start GIVEN RECORDS

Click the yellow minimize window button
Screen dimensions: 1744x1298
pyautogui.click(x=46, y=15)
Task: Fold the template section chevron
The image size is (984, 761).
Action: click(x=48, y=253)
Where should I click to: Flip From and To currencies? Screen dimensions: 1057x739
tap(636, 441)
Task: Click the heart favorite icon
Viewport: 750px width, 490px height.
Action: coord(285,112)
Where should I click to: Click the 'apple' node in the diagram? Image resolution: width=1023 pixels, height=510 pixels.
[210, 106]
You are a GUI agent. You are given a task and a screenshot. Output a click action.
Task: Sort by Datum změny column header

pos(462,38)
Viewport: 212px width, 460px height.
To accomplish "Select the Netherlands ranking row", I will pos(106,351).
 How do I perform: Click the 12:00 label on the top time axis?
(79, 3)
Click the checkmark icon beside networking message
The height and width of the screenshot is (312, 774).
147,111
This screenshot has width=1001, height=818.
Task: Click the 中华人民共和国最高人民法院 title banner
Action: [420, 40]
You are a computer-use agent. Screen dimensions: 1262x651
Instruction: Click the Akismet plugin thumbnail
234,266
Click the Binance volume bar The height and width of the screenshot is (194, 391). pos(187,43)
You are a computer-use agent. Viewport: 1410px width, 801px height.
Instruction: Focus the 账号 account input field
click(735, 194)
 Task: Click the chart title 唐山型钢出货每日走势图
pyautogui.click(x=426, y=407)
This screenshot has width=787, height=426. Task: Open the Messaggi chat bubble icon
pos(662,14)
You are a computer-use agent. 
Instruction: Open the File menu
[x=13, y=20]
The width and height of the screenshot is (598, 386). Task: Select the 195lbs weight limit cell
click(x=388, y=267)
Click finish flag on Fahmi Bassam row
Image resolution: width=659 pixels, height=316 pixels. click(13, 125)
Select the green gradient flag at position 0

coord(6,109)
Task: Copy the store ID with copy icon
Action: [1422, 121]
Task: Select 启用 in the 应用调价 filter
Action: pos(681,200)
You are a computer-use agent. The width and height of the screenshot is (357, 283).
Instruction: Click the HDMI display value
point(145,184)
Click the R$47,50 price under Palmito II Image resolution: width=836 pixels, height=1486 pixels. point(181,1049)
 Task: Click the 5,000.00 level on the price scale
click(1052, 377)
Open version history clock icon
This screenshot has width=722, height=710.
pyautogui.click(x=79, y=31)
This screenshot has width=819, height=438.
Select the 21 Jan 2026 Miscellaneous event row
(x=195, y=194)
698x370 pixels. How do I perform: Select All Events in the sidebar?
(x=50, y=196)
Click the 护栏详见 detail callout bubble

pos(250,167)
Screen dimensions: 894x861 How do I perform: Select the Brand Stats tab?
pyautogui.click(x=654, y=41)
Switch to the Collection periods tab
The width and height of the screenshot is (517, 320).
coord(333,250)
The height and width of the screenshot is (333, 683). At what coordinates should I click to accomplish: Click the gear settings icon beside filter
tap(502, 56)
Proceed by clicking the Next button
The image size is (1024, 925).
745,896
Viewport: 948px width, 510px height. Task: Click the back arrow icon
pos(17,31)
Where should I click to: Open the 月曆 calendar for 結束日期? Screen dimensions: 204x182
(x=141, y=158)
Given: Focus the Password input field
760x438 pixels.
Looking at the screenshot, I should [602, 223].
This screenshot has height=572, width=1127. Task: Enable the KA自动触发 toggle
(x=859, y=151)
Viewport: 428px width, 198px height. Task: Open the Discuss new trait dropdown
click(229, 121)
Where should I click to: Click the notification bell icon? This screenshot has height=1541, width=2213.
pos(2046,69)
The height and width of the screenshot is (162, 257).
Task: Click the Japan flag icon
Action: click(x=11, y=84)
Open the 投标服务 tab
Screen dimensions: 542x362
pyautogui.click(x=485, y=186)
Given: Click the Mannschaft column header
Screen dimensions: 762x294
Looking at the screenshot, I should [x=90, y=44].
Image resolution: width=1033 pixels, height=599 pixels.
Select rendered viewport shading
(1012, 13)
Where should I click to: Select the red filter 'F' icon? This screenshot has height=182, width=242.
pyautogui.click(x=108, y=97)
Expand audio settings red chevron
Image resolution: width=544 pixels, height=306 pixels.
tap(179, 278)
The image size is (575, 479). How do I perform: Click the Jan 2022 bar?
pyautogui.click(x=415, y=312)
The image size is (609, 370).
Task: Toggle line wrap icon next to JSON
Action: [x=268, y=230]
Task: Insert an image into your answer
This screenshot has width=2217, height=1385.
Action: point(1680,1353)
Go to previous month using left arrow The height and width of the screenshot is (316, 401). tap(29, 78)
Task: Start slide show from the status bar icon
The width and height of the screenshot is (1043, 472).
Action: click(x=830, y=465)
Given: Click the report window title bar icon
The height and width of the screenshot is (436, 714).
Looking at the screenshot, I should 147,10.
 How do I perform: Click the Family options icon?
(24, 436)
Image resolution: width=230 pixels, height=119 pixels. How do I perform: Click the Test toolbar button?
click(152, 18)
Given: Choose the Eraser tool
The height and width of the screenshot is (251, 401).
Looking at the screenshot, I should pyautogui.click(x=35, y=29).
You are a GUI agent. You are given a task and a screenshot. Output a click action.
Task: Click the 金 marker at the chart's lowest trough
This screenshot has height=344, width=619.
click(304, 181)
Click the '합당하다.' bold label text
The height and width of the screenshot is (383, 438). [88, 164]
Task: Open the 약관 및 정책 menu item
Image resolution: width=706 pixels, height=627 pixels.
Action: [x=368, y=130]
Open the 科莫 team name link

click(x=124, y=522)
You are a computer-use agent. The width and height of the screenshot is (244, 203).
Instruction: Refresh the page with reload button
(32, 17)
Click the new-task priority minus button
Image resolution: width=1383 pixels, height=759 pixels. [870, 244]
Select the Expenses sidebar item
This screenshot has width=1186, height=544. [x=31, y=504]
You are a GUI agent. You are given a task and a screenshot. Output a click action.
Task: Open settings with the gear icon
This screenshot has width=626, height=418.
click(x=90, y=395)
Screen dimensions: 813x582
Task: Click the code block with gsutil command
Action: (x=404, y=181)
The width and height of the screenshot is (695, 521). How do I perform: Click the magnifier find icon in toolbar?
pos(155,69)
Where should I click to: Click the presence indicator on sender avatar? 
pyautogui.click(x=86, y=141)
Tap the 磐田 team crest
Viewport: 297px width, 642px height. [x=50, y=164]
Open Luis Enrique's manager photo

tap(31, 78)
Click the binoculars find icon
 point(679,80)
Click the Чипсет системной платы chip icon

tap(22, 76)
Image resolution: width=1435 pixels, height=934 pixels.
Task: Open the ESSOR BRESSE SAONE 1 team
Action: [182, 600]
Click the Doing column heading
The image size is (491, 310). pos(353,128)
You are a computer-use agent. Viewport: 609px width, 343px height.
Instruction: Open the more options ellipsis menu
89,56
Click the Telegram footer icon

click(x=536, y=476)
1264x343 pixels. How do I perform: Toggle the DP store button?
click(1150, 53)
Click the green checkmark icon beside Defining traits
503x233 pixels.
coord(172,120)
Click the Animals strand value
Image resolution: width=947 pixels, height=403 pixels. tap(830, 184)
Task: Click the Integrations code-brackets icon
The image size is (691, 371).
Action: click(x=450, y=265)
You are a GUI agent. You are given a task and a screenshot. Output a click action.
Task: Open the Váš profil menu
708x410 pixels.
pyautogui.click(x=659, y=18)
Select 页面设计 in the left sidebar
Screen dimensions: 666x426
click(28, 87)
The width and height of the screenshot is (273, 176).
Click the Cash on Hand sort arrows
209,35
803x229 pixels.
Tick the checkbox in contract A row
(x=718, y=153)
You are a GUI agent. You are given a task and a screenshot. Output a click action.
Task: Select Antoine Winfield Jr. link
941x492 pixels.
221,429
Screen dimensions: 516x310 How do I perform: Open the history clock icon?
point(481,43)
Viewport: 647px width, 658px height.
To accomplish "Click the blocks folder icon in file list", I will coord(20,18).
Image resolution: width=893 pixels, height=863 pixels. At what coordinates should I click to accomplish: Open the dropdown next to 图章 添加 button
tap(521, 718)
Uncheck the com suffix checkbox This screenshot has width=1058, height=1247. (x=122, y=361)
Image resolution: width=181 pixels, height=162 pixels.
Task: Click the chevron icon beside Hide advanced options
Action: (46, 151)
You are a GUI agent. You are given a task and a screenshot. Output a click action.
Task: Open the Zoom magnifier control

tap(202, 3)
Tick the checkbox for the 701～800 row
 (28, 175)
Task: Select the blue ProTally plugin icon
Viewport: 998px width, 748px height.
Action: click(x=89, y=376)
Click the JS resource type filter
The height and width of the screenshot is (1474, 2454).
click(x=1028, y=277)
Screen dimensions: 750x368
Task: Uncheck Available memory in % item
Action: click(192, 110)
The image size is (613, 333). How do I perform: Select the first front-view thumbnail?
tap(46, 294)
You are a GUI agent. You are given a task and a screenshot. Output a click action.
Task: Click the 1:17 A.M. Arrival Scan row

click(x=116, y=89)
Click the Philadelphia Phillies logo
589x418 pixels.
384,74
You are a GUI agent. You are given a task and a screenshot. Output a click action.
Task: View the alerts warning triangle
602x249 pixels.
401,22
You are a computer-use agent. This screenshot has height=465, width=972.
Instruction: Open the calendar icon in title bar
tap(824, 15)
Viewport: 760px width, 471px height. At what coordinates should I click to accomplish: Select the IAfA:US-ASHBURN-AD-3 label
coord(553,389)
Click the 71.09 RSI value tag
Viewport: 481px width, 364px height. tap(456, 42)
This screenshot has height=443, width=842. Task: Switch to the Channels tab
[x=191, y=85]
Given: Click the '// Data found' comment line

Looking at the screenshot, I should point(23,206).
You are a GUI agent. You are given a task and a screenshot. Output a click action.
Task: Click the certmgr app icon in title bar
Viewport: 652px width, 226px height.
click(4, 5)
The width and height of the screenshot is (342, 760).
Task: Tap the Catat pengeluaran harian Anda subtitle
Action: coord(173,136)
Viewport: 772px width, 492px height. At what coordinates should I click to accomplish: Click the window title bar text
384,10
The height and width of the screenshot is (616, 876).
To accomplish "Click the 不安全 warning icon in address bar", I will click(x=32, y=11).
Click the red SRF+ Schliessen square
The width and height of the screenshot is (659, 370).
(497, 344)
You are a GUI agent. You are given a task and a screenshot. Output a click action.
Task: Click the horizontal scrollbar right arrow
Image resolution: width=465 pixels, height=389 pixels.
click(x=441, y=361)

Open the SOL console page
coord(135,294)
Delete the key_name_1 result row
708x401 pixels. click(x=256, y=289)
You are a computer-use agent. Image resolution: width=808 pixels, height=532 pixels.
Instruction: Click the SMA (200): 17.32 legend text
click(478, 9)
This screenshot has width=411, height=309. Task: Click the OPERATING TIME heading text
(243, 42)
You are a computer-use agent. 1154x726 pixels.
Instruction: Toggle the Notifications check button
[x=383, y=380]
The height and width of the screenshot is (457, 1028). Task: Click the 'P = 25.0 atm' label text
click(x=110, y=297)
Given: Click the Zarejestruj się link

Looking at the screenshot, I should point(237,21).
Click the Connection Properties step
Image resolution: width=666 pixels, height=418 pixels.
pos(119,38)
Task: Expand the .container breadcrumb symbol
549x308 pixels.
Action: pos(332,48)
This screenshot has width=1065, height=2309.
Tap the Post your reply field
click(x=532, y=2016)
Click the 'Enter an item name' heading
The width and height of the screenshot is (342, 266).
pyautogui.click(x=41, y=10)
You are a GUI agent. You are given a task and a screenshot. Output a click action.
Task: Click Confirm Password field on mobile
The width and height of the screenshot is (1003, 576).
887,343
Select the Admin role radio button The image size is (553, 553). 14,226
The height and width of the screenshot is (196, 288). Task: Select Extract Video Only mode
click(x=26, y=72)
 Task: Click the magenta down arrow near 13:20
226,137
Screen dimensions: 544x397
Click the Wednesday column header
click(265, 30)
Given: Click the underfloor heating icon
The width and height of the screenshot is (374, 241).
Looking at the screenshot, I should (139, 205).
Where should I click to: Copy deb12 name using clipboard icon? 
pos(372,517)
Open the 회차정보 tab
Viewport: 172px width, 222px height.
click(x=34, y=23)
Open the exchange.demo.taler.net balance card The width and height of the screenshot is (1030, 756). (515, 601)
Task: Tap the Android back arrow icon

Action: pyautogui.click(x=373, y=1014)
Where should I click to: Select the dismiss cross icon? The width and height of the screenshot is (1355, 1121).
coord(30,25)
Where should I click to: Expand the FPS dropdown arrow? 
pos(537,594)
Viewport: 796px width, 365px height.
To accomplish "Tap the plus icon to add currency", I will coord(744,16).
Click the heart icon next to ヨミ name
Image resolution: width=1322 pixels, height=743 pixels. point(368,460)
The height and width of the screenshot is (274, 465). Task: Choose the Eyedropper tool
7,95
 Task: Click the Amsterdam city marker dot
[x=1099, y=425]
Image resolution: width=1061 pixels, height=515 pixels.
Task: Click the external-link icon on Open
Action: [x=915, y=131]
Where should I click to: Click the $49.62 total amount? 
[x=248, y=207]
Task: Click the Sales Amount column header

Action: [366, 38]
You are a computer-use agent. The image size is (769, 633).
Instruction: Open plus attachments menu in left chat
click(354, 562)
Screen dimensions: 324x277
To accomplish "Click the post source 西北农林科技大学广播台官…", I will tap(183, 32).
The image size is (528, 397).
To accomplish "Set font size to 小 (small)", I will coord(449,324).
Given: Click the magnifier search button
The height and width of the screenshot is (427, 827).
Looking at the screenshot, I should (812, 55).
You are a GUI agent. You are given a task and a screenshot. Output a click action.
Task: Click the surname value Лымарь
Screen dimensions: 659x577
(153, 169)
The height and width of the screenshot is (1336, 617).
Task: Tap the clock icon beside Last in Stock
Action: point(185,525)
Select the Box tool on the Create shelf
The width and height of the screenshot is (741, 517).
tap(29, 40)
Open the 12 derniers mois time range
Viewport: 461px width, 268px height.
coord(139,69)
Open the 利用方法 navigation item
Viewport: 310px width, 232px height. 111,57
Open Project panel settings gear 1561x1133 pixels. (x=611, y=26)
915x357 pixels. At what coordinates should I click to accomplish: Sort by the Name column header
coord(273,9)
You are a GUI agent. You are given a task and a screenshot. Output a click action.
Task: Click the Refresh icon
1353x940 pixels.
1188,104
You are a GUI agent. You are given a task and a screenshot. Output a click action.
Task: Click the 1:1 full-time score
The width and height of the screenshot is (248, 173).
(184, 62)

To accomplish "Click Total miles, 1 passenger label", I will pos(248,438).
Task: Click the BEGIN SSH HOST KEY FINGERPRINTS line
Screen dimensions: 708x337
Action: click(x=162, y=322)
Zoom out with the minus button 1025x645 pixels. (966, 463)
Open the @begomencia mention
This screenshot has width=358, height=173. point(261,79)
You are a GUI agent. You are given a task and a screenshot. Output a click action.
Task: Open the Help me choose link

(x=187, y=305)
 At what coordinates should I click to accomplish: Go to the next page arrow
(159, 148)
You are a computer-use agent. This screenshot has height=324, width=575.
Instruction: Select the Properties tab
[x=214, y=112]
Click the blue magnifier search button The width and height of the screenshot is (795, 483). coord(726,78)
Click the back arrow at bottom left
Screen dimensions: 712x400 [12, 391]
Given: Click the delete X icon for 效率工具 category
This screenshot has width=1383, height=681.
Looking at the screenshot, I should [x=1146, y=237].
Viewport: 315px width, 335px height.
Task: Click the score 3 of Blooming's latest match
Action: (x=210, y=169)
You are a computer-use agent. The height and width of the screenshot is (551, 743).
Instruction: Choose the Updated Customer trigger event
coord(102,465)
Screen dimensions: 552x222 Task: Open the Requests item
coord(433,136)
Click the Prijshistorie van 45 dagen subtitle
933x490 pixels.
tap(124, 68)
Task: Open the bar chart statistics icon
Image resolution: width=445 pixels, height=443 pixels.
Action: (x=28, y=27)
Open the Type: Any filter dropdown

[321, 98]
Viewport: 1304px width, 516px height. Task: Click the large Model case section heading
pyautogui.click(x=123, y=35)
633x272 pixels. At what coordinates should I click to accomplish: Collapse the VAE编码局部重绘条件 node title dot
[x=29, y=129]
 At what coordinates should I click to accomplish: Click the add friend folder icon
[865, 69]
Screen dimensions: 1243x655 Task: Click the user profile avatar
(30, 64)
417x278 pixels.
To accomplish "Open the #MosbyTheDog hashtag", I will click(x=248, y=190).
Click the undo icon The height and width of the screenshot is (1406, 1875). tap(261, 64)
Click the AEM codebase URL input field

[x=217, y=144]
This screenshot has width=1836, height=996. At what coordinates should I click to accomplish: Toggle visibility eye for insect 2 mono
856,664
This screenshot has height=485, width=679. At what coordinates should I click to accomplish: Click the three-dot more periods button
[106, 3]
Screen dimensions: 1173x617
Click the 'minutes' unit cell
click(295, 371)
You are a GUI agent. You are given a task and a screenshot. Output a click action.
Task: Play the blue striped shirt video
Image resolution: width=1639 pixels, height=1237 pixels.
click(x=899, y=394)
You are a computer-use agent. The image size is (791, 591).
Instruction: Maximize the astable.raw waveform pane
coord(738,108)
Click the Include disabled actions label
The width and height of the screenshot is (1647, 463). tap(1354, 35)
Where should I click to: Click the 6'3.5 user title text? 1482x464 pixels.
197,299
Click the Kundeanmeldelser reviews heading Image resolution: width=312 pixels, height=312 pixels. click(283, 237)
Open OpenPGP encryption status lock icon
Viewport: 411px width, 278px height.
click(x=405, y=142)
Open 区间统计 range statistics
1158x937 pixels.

end GIVEN RECORDS

→ WHAT THE TASK ASKS: Gather every line of the data above that contains the string "chevron", and copy each one. Case counts.

→ RESPONSE TO THIS EXERCISE:
Task: Fold the template section chevron
Expand audio settings red chevron
Task: Click the chevron icon beside Hide advanced options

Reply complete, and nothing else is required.